Tanpa sengaja tangan wanita itu menyenggol sebuah guci kecil. Jatuh dan pecah berkeping-keping.
"Siapa itu?" Bagas memburu ke arah asal suara.
Tidak ada siapa-siapa saat Bagas sampai ke ruang depan. Hanya seekor kucing putih peliharaan Tuan Freza yang sedang memandangnya.
"Tahunya hanya kucing," gerutu Bagas. Pemuda itu kembali menemui Freza.
Kamilia berlari keluar, sejenak dia bersembunyi di balik pot bunga yang besar. Berlindung dari pandangan Bagas. Beruntung penjaga gerbang sejak Kamilia masuk tidak ada di tempatnya.
Dia pulang dengan pikiran mengembara. Tidak mengerti sama sekali obrolan mereka.
"Mengapa tiba-tiba namaku disebut? Atau hanya kebetulan saja," pikir Kamilia. Kamilia berpikir sebuah nama yang kebetulan sama dengannya. "Apabila memang cuma kebetulan, mengapa Bagas membatalkan lamarannya?"

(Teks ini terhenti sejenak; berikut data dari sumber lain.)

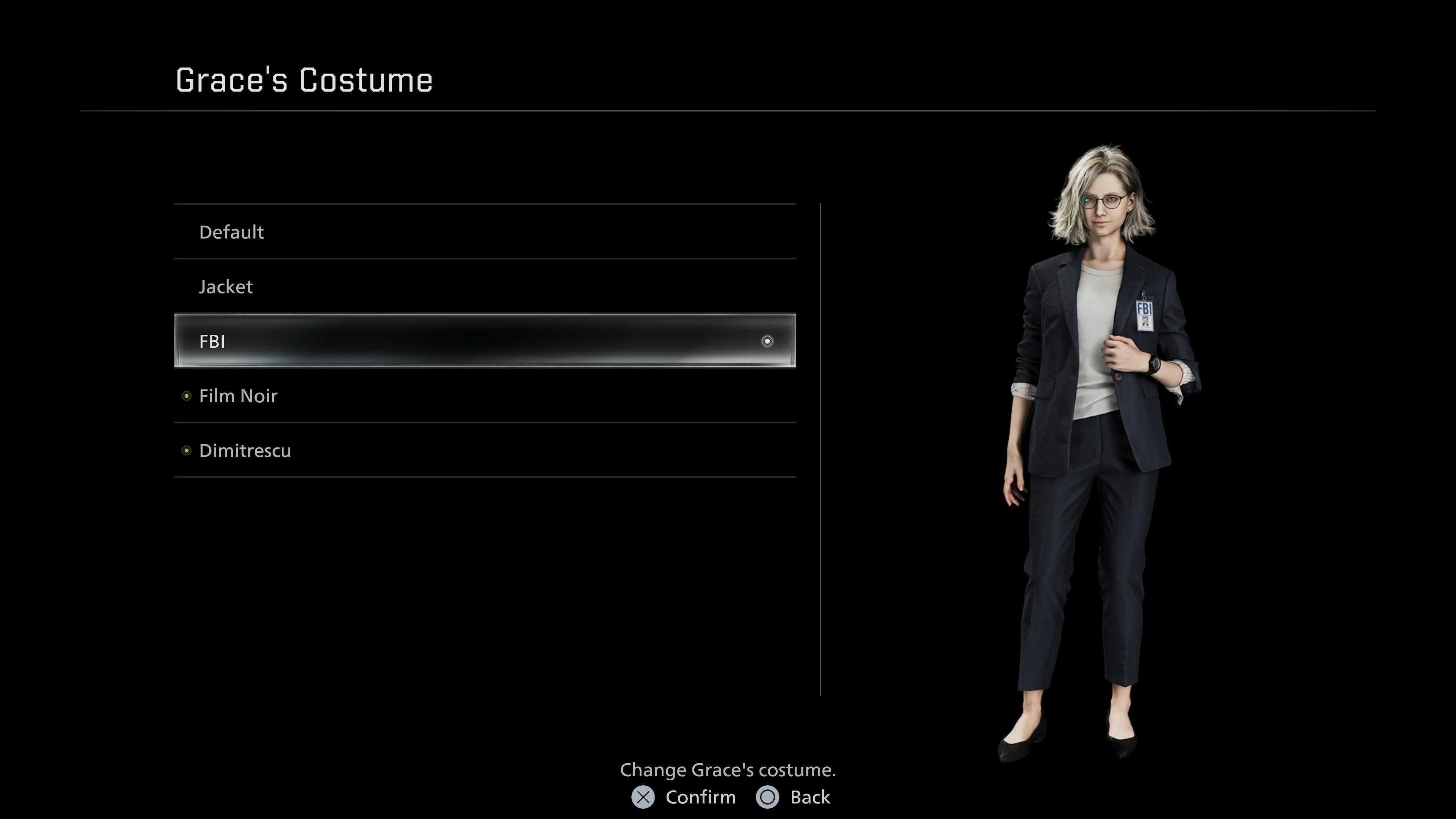Click the green dot beside Film Noir
The width and height of the screenshot is (1456, 819).
(187, 395)
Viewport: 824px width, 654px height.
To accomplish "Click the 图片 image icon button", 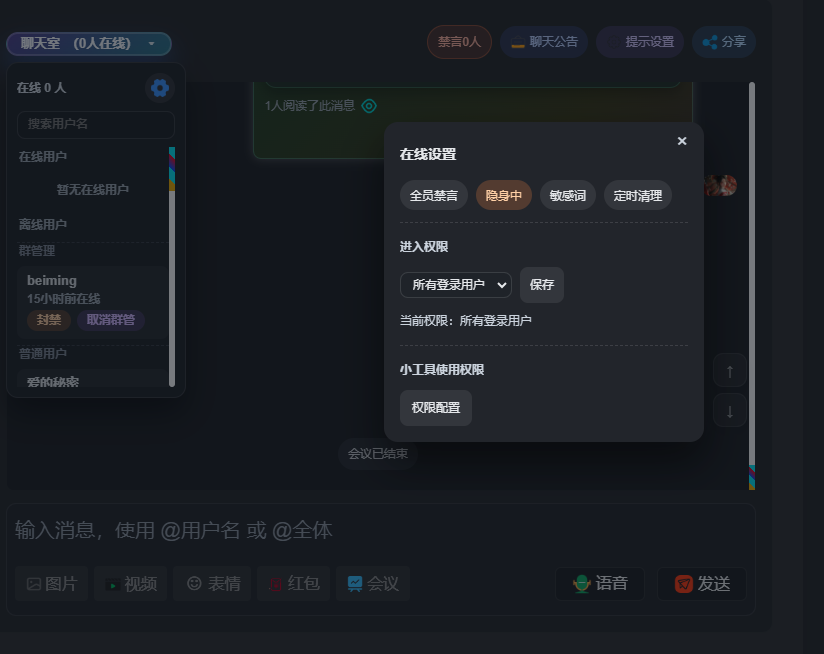I will coord(52,583).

Aah, Kamilia sangat tidak mengerti. Dia tidak pernah sedikitpun tahu tentang kehidupan ibunya dulu. Dia hanya tahu dari sejak ingat, bapaknya ya Ibrahim itu.
Tidak ada yang aneh dalam rumah-tangga ibunya. Hanya sikap bapaknya memang kadang-kadang sangat kasar kepada ibunya dan dirinya.

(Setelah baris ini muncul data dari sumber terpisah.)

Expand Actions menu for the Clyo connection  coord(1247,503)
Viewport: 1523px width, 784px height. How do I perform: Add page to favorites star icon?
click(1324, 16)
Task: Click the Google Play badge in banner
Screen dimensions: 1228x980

Tunggu, bapaknya itu suka sekali menyebutnya si pembawa sial. "Maksudnya apa, ya?" Kamilia membatin.
Sikap Bagas juga sangat janggal di mata Kamilia. Namun, Kamilia mengerti kalau dirinya cuma persinggahan buat Bagas. Kalau bukan karena urusan dengan Calista, tidak sudi tubuhnya dijamah lelaki tersebut. Tanpa terasa Kamilia sampai juga di rumah.
Bergegas Kamilia menuju kamarnya. Saat dia mendengar suara-suara aneh dari dalam.
"Dasar perempuan jalang!" Kamilia berteriak histeris. Dia melemparkan tas ke arah perempuan itu.